• Problem requirements: Go through the lines below and copy each one that holds the string "width".

• Data:

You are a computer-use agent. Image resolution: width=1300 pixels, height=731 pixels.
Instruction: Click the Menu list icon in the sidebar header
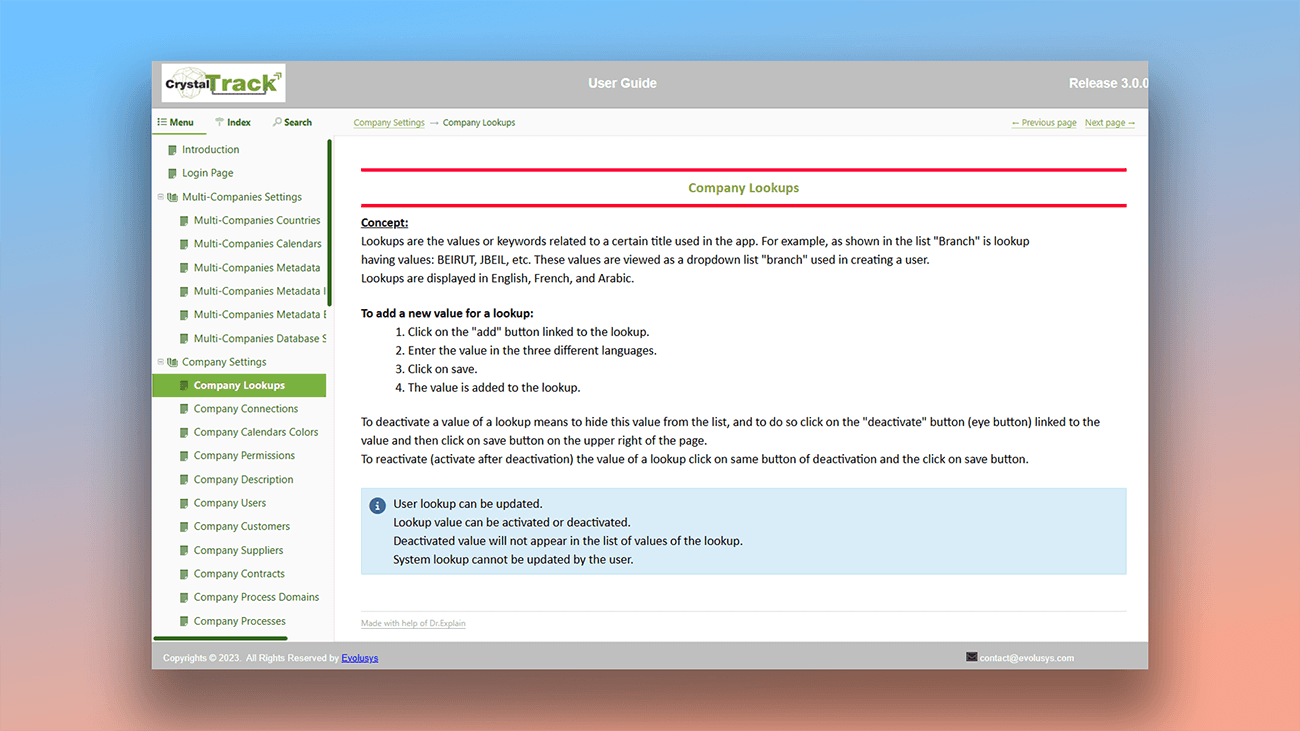coord(164,121)
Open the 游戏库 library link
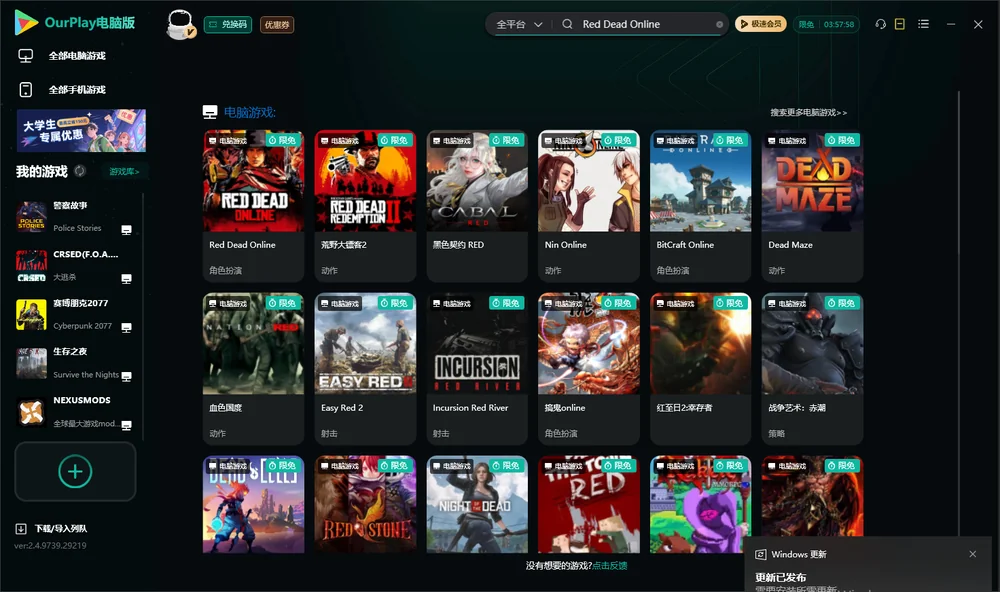 tap(124, 172)
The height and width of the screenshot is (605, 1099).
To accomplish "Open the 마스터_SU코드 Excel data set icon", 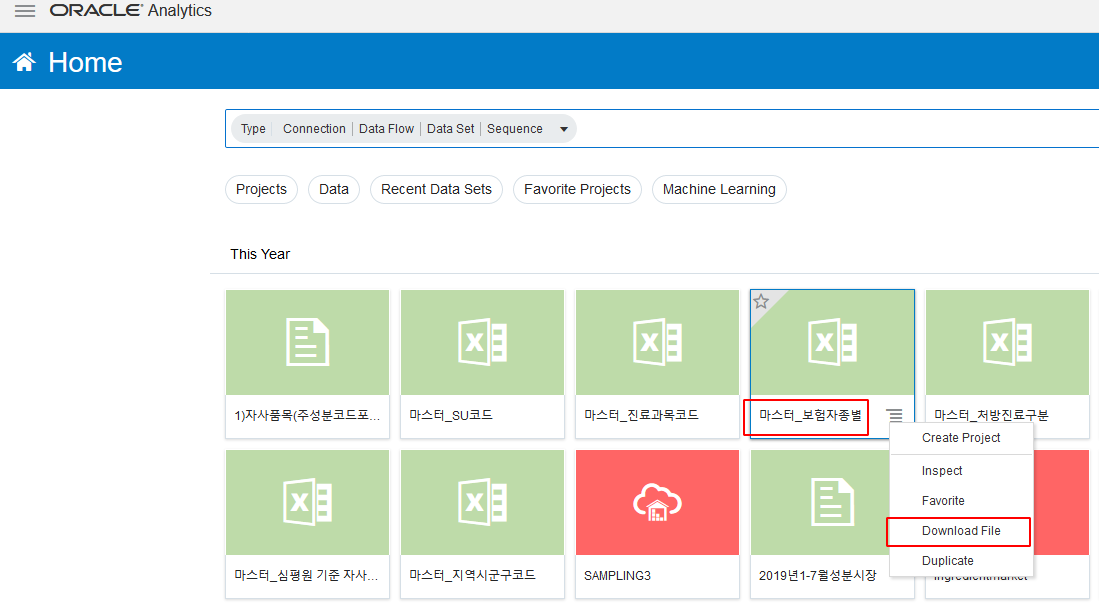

• The completed task:
You are a computer-use agent. Image resolution: width=1300 pixels, height=731 pixels.
The height and width of the screenshot is (605, 1099).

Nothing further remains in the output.